Exercise goal
Print the data that follows again, keeping every line exact.

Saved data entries
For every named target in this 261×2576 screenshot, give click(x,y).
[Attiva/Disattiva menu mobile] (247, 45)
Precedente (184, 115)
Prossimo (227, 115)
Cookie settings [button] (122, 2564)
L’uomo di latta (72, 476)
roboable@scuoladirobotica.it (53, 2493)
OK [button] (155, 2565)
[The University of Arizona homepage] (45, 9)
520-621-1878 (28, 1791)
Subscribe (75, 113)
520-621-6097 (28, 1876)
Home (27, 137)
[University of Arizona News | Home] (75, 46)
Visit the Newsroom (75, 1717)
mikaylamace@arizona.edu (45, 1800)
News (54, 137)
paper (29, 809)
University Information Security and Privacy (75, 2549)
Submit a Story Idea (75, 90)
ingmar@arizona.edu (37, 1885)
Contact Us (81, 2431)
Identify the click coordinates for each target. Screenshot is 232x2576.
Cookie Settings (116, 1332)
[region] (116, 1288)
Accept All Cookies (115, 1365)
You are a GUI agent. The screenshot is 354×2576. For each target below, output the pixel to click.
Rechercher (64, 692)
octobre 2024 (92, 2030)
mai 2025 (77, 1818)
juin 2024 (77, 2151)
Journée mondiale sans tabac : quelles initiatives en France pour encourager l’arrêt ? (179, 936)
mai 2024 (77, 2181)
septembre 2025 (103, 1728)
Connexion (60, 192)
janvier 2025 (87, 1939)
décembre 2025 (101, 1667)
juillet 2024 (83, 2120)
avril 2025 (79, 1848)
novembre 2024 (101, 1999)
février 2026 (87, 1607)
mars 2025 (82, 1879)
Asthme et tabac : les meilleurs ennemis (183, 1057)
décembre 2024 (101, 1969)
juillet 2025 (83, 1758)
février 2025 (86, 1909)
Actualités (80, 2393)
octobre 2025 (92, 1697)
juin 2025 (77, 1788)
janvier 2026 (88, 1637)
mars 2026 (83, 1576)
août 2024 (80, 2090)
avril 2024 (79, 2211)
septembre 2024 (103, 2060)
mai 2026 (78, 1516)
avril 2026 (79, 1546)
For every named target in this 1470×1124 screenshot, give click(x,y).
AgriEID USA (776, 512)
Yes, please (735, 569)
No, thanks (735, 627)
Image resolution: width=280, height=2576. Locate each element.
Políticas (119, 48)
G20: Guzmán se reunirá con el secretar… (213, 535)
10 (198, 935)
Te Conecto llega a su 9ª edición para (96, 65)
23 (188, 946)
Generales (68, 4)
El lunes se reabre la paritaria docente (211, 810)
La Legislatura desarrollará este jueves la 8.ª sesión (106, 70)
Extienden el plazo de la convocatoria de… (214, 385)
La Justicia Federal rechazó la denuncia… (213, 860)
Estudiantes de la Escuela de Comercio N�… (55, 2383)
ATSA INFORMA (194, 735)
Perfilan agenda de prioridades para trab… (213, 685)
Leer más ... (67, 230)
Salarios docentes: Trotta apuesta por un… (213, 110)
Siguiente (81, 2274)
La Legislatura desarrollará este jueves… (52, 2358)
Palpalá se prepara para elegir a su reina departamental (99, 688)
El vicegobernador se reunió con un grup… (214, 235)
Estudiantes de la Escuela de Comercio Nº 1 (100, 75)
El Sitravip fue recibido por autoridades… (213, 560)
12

Response to the exercise
For every named target in this 261×2576 screenshot, give click(x,y).
[Attiva/Disattiva menu mobile] (247, 45)
Precedente (184, 115)
Prossimo (227, 115)
Cookie settings [button] (122, 2564)
L’uomo di latta (72, 476)
roboable@scuoladirobotica.it (53, 2493)
OK [button] (155, 2565)
[The University of Arizona homepage] (45, 9)
520-621-1878 (28, 1791)
Subscribe (75, 113)
520-621-6097 (28, 1876)
Home (27, 137)
[University of Arizona News | Home] (75, 46)
Visit the Newsroom (75, 1717)
mikaylamace@arizona.edu (45, 1800)
News (54, 137)
paper (29, 809)
University Information Security and Privacy (75, 2549)
Submit a Story Idea (75, 90)
ingmar@arizona.edu (37, 1885)
Contact Us (81, 2431)
Identify the click coordinates for each target. Screenshot is 232x2576.
Cookie Settings (116, 1332)
[region] (116, 1288)
Accept All Cookies (115, 1365)
You are a GUI agent. The screenshot is 354×2576. For each target below, output the pixel to click.
Rechercher (64, 692)
octobre 2024 (92, 2030)
mai 2025 (77, 1818)
juin 2024 (77, 2151)
Journée mondiale sans tabac : quelles initiatives en France pour encourager l’arrêt ? (179, 936)
mai 2024 (77, 2181)
septembre 2025 (103, 1728)
Connexion (60, 192)
janvier 2025 (87, 1939)
décembre 2025 (101, 1667)
juillet 2024 (83, 2120)
avril 2025 (79, 1848)
novembre 2024 (101, 1999)
février 2026 (87, 1607)
mars 2025 (82, 1879)
Asthme et tabac : les meilleurs ennemis (183, 1057)
décembre 2024 (101, 1969)
juillet 2025 (83, 1758)
février 2025 (86, 1909)
Actualités (80, 2393)
octobre 2025 (92, 1697)
juin 2025 (77, 1788)
janvier 2026 (88, 1637)
mars 2026 (83, 1576)
août 2024 (80, 2090)
avril 2024 (79, 2211)
septembre 2024 (103, 2060)
mai 2026 (78, 1516)
avril 2026 (79, 1546)
For every named target in this 1470×1124 screenshot, give click(x,y).
AgriEID USA (776, 512)
Yes, please (735, 569)
No, thanks (735, 627)
Image resolution: width=280, height=2576. Locate each element.
Políticas (119, 48)
G20: Guzmán se reunirá con el secretar… (213, 535)
10 (198, 935)
Te Conecto llega a su 9ª edición para (96, 65)
23 (188, 946)
Generales (68, 4)
El lunes se reabre la paritaria docente (211, 810)
La Legislatura desarrollará este jueves la 8.ª sesión (106, 70)
Extienden el plazo de la convocatoria de… (214, 385)
La Justicia Federal rechazó la denuncia… (213, 860)
Estudiantes de la Escuela de Comercio N�… (55, 2383)
ATSA INFORMA (194, 735)
Perfilan agenda de prioridades para trab… (213, 685)
Leer más ... (67, 230)
Salarios docentes: Trotta apuesta por un… (213, 110)
Siguiente (81, 2274)
La Legislatura desarrollará este jueves… (52, 2358)
Palpalá se prepara para elegir a su reina departamental (99, 688)
El vicegobernador se reunió con un grup… (214, 235)
Estudiantes de la Escuela de Comercio Nº 1 (100, 75)
El Sitravip fue recibido por autoridades… (213, 560)
12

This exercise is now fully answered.